Les dernières statistiques de la Banque Centrale du Congo (BCC), arrêtées au 26 septembre 2025, révèlent une évolution notable dans les équilibres de trésorerie du système bancaire congolais.
Au cours de cette période, les avoirs des banques commerciales en monnaie nationale ont enregistré une baisse hebdomadaire de 175,13 milliards de francs congolais (CDF), s’établissant désormais à 3.383,72 milliards de Francs congolais (CDF).
Cette diminution s’explique notamment, d’après la Banque Centrale du Congo, par une révision à la hausse de la réserve obligatoire, instrument que la BCC utilise pour encadrer la liquidité dans le système bancaire.
En effet, la réserve obligatoire a été augmentée de 371,1 milliards de CDF pour atteindre 2.632,0 milliards de Francs congolais (CDF). Cette mesure s’inscrit dans le cadre de la première phase de l’actualisation de la réserve obligatoire cantonnée, mise en œuvre par l’institution d’émission.

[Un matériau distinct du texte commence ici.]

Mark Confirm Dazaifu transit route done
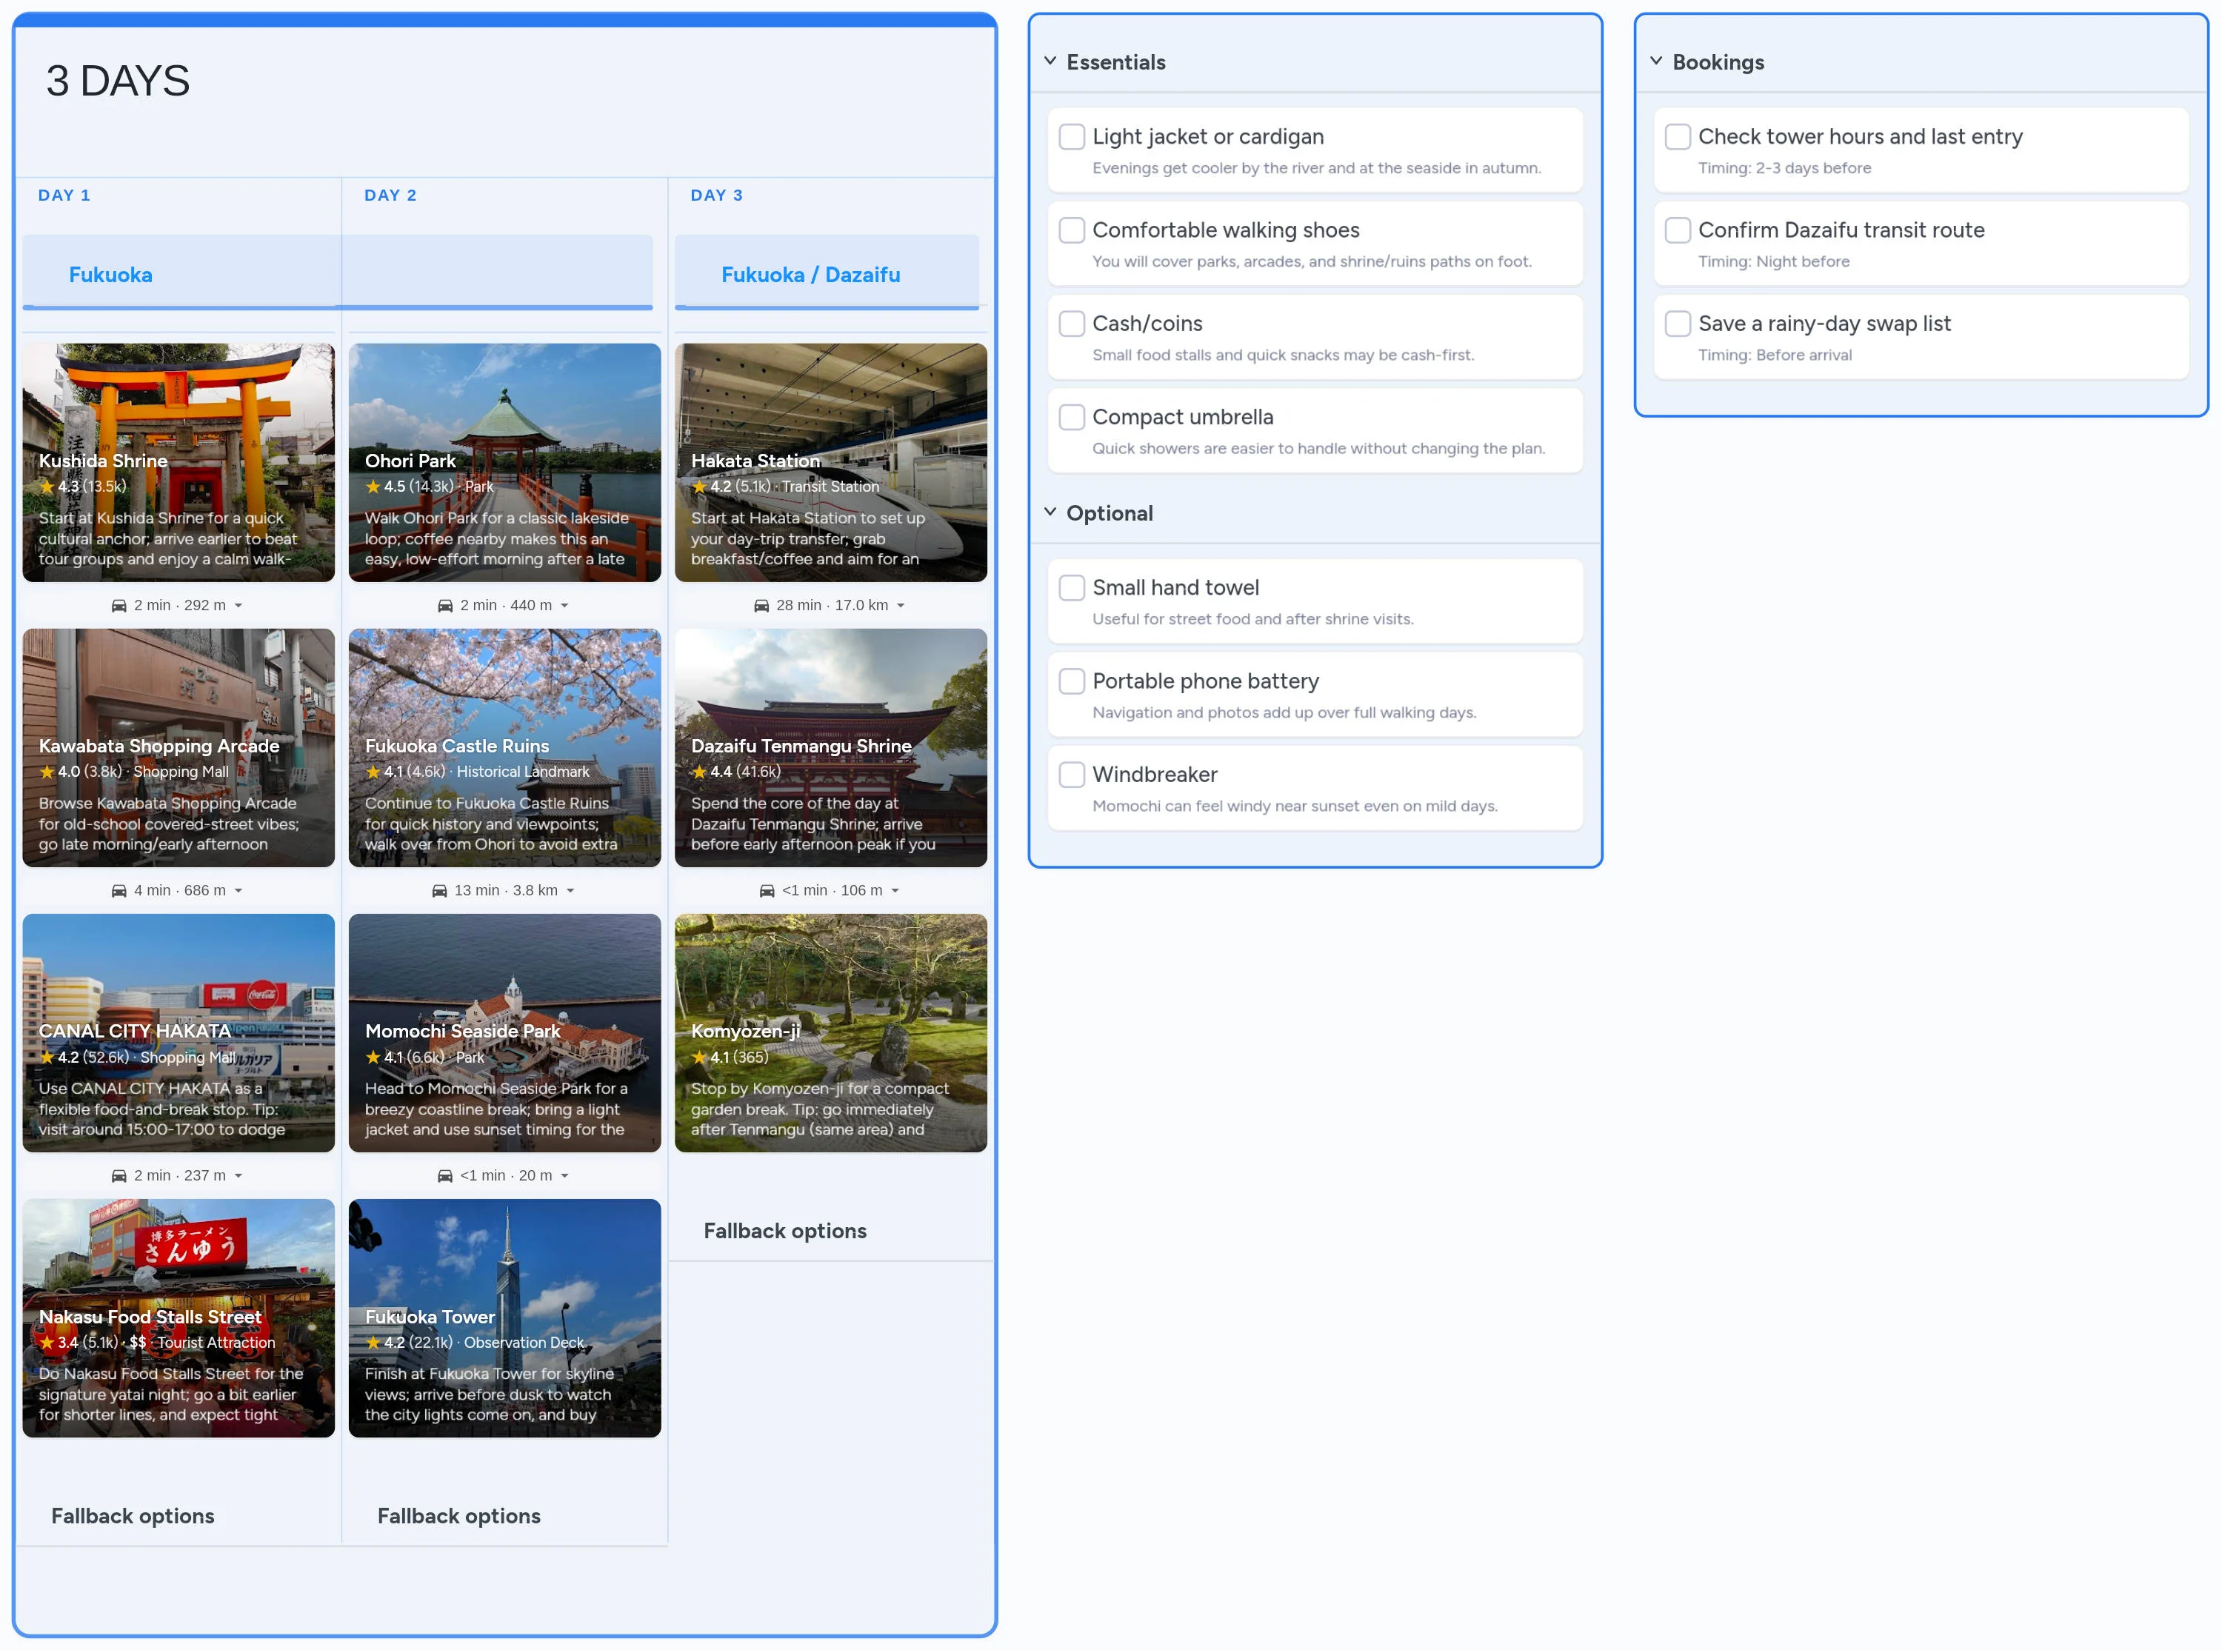2222x1650 pixels. (x=1678, y=231)
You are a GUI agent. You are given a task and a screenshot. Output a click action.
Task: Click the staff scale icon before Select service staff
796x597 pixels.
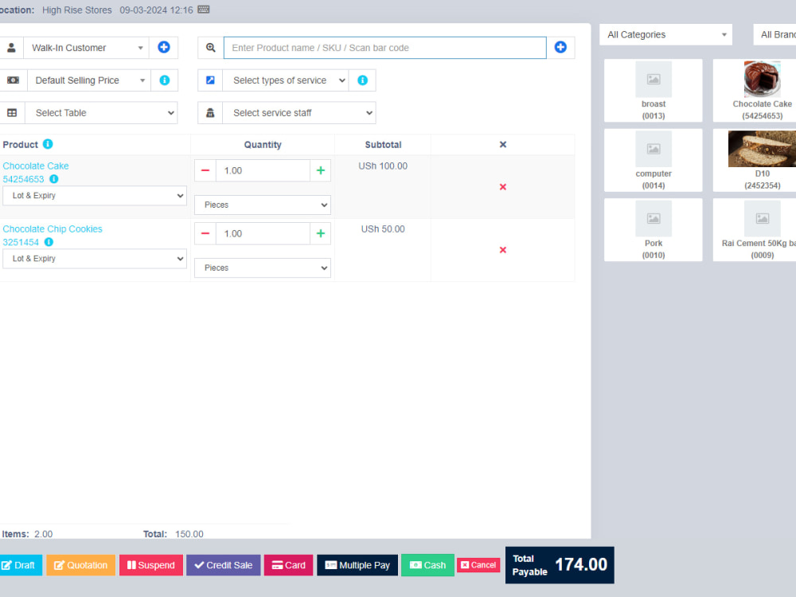coord(208,112)
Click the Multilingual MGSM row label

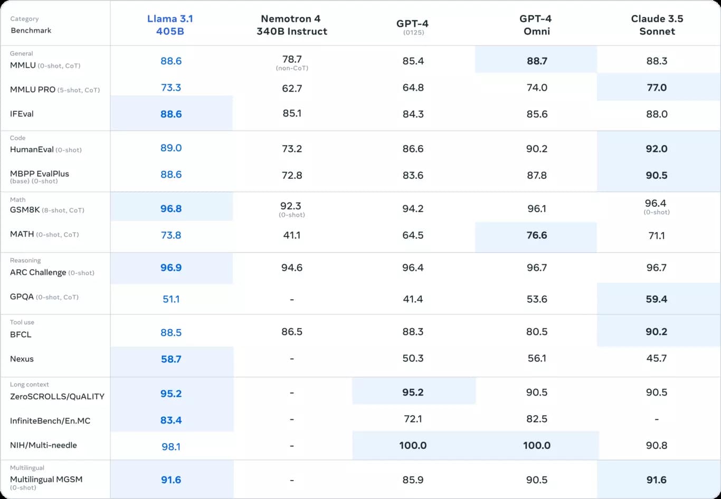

Cette actualisation fait partie des outils classiques de politique monétaire visant à contrôler l’inflation et stabiliser la monnaie nationale.
En augmentant la réserve obligatoire, la BCC retire une partie des liquidités disponibles dans les banques, réduisant ainsi leur capacité à octroyer des crédits de manière excessive.
Cette stratégie permet de limiter les risques de surchauffe économique, notamment dans un contexte marqué par des tensions sur les prix et des déséquilibres externes.
Parallèlement, la Banque Centrale indique que la réserve obligatoire en devises s’élève désormais à 600,7 millions de dollars américains.
Ce volet en monnaies étrangères vient renforcer les mécanismes de couverture et de stabilité du système bancaire dans un environnement où le dollar reste largement utilisé dans les transactions économiques.
À court terme, la baisse des avoirs disponibles en monnaie nationale peut entraîner un resserrement de la liquidité dans les banques commerciales. Cela pourrait influencer les conditions d’octroi de crédit aux entreprises et aux ménages, voire le coût du crédit lui-même.
Néanmoins, cette mesure vise une stabilité macroéconomique plus durable, dans un contexte où la BCC cherche à ancrer les anticipations d’inflation et à soutenir la valeur du franc congolais.
Les prochains mois permettront d’évaluer l’impact réel de cette politique sur le financement de l’économie.
Pour les observateurs, le défi reste de concilier rigueur monétaire et soutien à la croissance, notamment dans un pays où l’accès au crédit reste encore limité pour de nombreuses entreprises, en particulier les PME.